Dunia yang Tuhan ciptakan dengan segala keberagaman yang ada di dalamnya akan menghasilkan sebuah harmonisasi indah, ketika kita saling menghargai keberagaman itu sendiri dan mengasihi sesama kita, seperti kita mengasihi diri kita sendiri. Rasul Paulus dalam suratnya kepada jemaat di Korintus mengatakan: “Karena roti adalah satu, maka kita, sekalipun banyak, adalah satu tubuh, karena kita semua mendapat bagian dalam roti yang satu itu”. Ayat ini menjadi pengingat bagi para pengikut Rasul Paulus akan pentingnya persekutuan. Karena di antara pengikutnya telah terjadi perpecahan, hubungan antaranggota tubuh Kristus tidak lagi harmonis. Mereka membentuk kubu atau golongan masing-masing dengan membuat sekat pemisah berdasarkan perbedaan.

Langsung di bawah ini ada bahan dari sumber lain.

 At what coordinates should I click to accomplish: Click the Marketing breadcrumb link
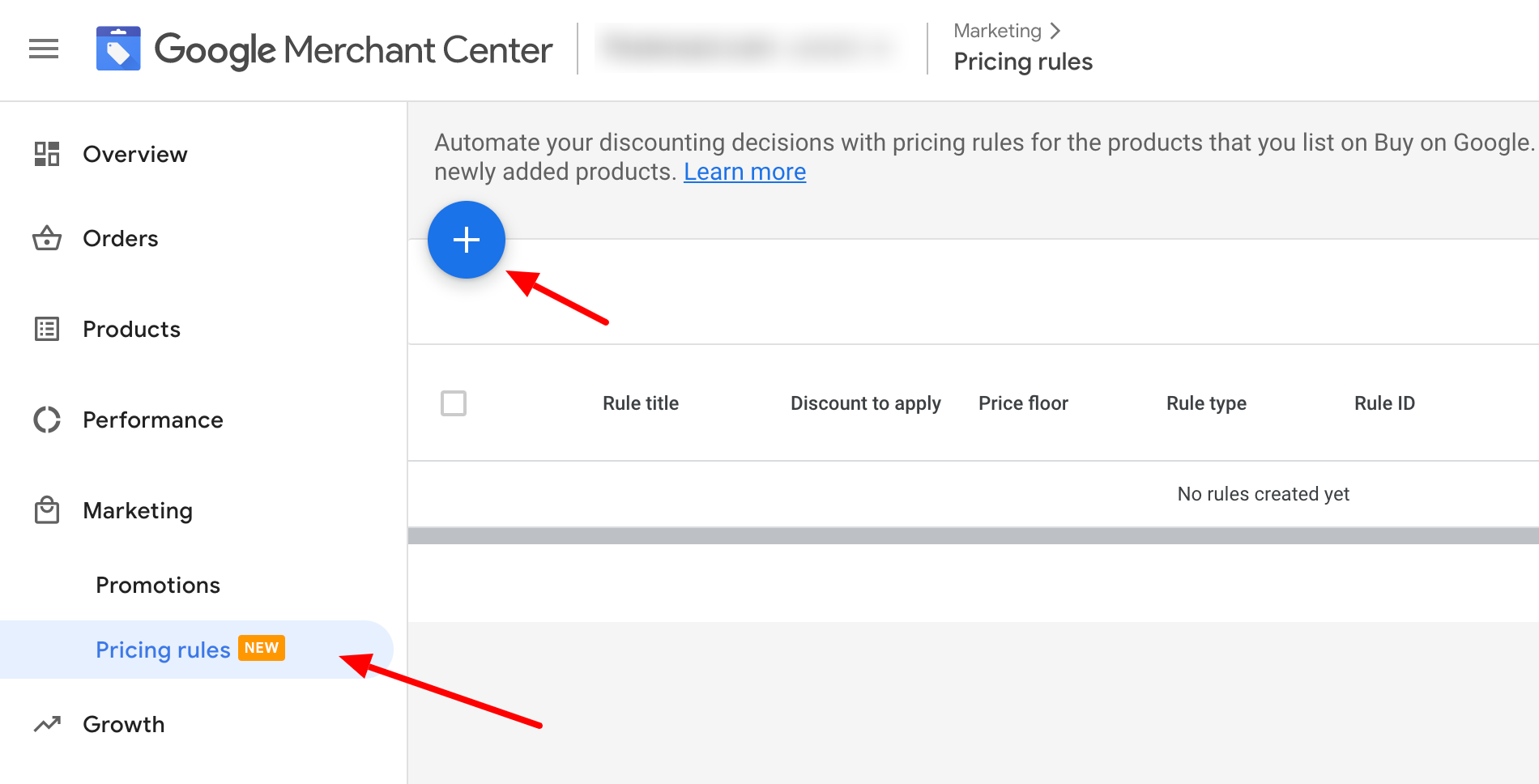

Salah satu perbedaan yang kita buat dalam kehidupan kita menjadi sekat pemisah adalah persoalan ‘normal’ berdasarkan kesempurnaan tubuh fisik kita. Seringkali kita mengesampingkan kaum penyandang disabilitas dan merasa bahwa mereka patut dikasihani bukan dikasihi. Atau sebaliknya mereka kekurangan banyak cinta, sedangkan kita penuh dengan cinta karena kesempurnaan fisik kita. Padahal kadangkala mereka punya banyak cinta, dan ketulusan cinta kasih mereka membuat kita terharu saat mereka dengan tulus memberikannya kepada kita. Karena itu, pertanyaan reflektif kita adalah bersediakah kita untuk terus berbagi kasih dengan sesama kita melalui hidup kita, dengan segala kekurangan dan kelebihan kita? Belajar dari dream para penyandang difabilitas, kiranya kita berani menjawab panggilan-Nya dengan ‘Ya Tuhan. Ini aku, utus aku!’ Biarlah cinta yang menggerakkan kita semua untuk melakukannya.
Soli Deo Gloria.

(Kumalawati Abadi)

MENGUBAH HIDUP MENJADI BERHARGA
“Jawab-Nya kepada mereka: “Mengapa kamu mencari Aku? Tidakkah kamu tahu, bahwa Aku harus berada di dalam rumah Bapa-Ku?”” (Lukas...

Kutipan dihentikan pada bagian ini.